Smarting from her recently canceled wedding and about to turn forty, Laurie Sassalyn returns to her Maine hometown of Calcasset to handle the estate of her great-aunt Dot. Alongside boxes of Polaroids and pottery, a mysterious wooden duck shows up at the bottom of a cedar chest. Laurie is told that the duck has no financial value. But after it disappears under suspicious circumstances, she feels compelled to figure out why anyone would steal a wooden duck—and why Dot kept it hidden away in the first place. Suddenly Laurie finds herself swept up in a righteous caper that has her negotiating with antiques dealers and con artists, going on after-hours dates at the local library, and reconnecting with her oldest friend and her first love.

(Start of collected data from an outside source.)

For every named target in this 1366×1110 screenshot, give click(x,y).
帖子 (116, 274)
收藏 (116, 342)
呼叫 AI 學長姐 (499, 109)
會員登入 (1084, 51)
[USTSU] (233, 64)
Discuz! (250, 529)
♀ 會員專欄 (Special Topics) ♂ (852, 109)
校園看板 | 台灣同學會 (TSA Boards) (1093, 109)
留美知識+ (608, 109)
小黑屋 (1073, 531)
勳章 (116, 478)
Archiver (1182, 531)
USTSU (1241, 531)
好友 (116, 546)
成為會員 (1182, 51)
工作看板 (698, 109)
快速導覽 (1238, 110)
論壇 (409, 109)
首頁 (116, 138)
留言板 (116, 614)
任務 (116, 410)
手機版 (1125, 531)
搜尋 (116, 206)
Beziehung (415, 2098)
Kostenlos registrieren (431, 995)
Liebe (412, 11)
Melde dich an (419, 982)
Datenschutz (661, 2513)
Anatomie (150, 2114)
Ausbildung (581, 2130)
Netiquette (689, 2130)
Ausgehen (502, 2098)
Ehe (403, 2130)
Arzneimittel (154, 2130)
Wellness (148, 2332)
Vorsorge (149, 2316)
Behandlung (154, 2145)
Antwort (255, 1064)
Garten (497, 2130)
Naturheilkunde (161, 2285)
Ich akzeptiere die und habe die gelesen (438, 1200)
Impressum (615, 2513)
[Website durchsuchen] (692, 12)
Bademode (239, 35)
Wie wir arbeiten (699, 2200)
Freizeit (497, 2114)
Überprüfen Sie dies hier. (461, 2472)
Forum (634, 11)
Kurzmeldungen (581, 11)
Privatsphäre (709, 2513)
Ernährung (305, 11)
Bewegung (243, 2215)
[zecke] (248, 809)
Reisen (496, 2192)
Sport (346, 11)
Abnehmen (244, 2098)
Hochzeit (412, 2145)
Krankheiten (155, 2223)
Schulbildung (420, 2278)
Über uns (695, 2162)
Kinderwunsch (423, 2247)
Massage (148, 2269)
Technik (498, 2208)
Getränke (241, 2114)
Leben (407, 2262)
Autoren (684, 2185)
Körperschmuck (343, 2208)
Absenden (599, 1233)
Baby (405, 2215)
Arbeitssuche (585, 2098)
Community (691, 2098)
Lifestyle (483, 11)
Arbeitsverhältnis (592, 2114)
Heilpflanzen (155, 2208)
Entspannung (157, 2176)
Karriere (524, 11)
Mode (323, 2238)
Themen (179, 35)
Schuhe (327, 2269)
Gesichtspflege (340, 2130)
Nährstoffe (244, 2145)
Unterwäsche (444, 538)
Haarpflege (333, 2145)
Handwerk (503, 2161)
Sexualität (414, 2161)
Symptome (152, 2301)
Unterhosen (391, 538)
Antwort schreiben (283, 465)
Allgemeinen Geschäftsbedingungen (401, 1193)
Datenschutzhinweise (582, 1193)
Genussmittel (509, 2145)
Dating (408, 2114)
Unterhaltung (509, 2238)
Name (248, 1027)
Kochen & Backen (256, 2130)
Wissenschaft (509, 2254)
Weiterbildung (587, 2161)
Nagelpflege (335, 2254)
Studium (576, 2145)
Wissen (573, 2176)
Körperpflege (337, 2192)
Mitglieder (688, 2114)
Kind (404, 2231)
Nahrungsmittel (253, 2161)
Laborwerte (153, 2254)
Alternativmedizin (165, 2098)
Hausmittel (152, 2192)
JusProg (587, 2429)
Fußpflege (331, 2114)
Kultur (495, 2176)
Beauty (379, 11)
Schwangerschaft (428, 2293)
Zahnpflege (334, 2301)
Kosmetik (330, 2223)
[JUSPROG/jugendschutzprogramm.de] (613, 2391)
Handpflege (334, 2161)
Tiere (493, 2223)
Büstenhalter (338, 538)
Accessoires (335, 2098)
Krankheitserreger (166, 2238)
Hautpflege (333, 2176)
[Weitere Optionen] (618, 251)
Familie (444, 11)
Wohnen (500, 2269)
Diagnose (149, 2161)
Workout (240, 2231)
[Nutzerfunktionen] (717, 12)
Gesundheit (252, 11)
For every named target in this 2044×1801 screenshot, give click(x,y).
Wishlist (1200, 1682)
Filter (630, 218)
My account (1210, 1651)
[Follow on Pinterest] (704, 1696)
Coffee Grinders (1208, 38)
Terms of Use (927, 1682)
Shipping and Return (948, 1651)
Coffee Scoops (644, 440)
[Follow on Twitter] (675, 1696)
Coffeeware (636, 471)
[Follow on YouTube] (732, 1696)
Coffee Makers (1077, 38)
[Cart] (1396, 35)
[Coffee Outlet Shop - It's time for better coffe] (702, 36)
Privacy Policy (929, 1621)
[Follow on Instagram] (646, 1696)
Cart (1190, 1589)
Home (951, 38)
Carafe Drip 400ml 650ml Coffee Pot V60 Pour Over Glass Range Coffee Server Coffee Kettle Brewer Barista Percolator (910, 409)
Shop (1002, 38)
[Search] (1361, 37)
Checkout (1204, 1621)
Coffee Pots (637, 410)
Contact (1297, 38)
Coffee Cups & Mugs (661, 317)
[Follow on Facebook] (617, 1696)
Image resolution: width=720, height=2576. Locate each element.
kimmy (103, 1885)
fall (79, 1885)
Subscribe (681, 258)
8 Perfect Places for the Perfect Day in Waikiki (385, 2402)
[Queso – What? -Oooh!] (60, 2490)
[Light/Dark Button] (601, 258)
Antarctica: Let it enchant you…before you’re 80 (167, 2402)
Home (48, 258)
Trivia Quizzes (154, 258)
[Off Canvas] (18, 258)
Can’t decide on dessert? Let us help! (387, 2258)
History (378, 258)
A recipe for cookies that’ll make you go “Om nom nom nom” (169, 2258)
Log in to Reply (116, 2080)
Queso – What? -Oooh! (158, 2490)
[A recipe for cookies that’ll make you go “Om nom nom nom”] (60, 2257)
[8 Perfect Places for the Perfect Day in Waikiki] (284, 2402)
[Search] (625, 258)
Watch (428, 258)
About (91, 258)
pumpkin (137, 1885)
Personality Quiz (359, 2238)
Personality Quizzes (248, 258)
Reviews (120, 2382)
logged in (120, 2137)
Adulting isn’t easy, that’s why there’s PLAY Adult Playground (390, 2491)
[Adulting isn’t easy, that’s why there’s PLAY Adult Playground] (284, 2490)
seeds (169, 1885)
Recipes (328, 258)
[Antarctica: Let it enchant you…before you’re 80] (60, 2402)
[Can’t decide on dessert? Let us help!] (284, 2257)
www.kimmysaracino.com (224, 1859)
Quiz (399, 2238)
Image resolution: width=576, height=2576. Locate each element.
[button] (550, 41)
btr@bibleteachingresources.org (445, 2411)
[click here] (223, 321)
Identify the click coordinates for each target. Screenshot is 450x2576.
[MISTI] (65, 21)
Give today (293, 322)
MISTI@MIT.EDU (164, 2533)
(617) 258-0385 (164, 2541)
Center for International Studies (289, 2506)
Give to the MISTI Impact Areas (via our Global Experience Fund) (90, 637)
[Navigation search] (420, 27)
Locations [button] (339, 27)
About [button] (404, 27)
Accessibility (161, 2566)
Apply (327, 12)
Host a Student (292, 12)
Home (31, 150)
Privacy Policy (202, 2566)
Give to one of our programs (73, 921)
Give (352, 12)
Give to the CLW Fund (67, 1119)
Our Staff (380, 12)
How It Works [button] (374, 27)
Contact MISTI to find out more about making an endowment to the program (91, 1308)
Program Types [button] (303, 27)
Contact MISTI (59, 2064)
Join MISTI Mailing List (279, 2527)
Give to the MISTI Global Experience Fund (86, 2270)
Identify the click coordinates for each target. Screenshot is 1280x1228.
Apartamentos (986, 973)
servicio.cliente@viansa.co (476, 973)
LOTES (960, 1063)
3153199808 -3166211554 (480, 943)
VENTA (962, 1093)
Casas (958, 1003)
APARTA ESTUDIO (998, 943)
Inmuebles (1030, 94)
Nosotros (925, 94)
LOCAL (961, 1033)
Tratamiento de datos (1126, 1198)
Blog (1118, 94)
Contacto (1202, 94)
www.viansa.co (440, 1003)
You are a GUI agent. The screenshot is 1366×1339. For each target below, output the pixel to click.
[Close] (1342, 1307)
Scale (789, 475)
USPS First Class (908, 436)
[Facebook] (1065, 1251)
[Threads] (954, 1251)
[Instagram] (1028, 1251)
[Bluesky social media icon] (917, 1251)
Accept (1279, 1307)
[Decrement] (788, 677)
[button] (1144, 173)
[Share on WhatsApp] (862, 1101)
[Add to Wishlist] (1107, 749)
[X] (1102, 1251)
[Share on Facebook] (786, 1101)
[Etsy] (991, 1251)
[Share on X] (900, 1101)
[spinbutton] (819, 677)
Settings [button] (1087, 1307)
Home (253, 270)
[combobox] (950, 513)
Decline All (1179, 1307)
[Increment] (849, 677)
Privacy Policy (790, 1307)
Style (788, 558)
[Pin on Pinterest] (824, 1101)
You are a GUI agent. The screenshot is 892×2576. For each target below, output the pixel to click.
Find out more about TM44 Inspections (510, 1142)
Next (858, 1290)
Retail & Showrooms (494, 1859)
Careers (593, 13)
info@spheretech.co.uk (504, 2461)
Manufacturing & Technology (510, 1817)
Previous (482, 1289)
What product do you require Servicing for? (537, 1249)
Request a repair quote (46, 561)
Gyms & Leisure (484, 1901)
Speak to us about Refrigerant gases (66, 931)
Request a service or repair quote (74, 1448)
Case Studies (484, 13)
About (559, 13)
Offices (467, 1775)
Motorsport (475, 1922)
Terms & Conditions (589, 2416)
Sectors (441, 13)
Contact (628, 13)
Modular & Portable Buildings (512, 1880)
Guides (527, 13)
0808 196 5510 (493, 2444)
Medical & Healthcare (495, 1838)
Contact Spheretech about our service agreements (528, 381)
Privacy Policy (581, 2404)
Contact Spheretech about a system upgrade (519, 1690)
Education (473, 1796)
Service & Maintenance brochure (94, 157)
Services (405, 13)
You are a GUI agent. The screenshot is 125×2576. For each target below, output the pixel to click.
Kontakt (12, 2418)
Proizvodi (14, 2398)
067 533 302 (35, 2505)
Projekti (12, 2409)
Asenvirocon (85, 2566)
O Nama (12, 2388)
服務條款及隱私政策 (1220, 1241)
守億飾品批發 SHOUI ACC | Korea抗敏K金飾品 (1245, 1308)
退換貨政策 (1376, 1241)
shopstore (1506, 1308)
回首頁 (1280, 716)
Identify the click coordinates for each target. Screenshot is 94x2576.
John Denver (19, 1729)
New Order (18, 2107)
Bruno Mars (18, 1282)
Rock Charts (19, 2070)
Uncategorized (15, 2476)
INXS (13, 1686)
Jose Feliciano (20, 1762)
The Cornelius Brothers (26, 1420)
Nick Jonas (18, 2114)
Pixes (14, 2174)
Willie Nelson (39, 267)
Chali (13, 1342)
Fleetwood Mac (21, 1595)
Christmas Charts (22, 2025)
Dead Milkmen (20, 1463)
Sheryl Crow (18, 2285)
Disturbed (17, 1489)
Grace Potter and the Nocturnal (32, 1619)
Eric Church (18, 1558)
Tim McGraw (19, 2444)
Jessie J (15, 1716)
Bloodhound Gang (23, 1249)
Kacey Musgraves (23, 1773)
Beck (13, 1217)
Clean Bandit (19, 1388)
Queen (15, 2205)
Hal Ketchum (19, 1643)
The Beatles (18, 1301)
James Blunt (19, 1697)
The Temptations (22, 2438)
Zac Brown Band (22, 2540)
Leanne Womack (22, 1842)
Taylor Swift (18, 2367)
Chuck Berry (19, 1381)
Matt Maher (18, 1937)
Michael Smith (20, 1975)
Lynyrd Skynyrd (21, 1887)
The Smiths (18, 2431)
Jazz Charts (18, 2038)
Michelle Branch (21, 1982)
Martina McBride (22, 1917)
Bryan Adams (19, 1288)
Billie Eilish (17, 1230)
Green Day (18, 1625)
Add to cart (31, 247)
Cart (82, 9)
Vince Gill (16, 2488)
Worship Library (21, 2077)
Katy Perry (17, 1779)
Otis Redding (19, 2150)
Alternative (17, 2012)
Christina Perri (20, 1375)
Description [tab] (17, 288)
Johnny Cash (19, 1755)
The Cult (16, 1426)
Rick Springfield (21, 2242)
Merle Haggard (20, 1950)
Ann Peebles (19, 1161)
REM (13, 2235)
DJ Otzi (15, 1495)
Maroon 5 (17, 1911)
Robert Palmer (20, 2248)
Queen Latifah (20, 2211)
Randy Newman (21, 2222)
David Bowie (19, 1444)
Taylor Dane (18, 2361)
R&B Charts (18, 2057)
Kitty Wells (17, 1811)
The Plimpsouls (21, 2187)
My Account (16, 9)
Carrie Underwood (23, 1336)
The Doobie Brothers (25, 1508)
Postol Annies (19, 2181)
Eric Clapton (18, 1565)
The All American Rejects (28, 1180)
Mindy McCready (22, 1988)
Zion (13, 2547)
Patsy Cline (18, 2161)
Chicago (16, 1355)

Holmes blends humor, emotional depth, and small-town charm in this delightful story about the bonds of family and friendship, showing how even the most independent people need someone to lean on. Readers will love spending time with Laurie and her friends; suggest to fans of Katherine Center and Abbi Waxman.
Deeply entertaining and heartfelt ... [An] absolute winner ... It’s hilarious and insightful, with vivid characters who act and speak in utterly human and believable ways ... Flying Solo has it all: a mystery, shady con artists, a fabulously funny and supportive friend group and even a steamy romance.
Charming, often hilarious ... A delight from start to finish. Holmes has clearly done her research into how public librarians spend their time, and she also asks serious questions about how to make hard choices and live one’s life.